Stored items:
=== Begin Enclosure ===

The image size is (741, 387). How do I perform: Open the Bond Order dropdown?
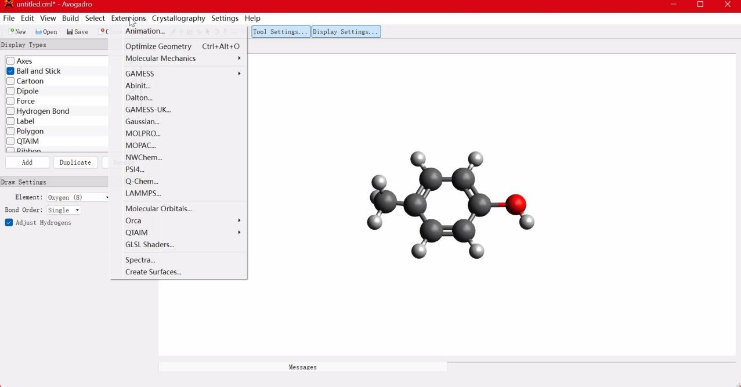pos(64,210)
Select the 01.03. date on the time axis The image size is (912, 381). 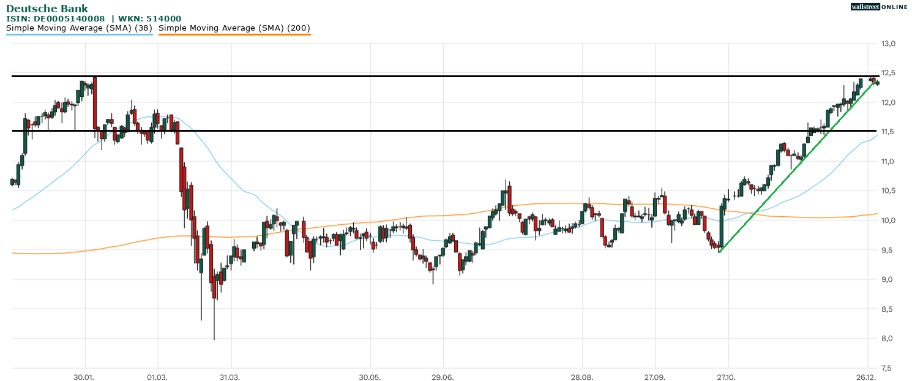[x=157, y=376]
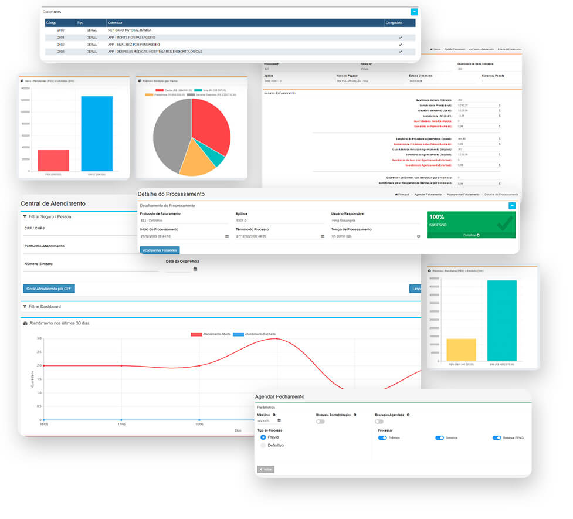Go to Principal in the breadcrumb
This screenshot has height=519, width=573.
pyautogui.click(x=401, y=194)
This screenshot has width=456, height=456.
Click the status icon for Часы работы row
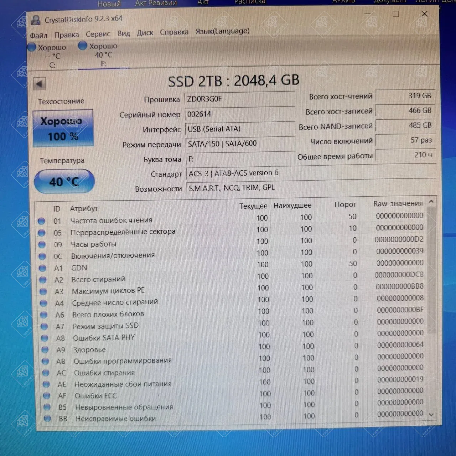(x=42, y=245)
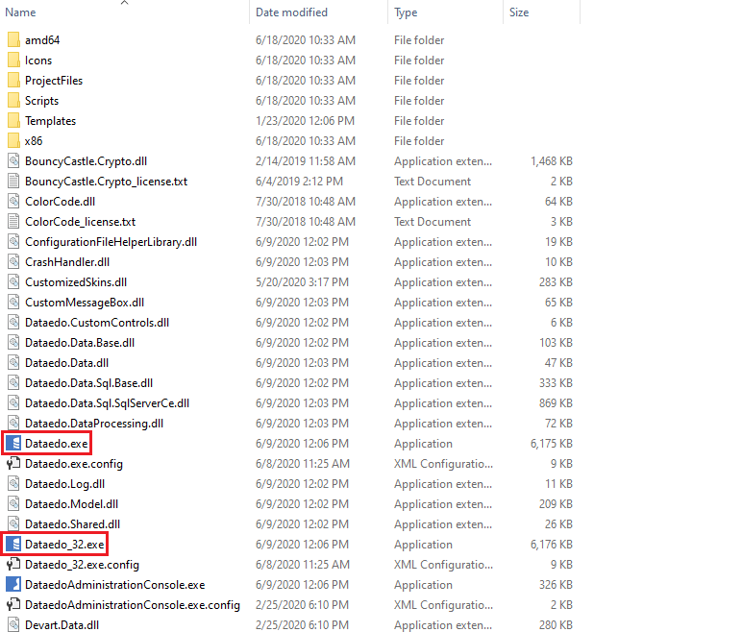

=== End Enclosure ===

Directions: Every line from the one containing "This screenshot has width=456, height=456." to the final line of the records should be duplicated exactly; no picture is to be copied.

Output of the exercise:
This screenshot has width=456, height=456.
Click the status icon for Часы работы row
(x=42, y=245)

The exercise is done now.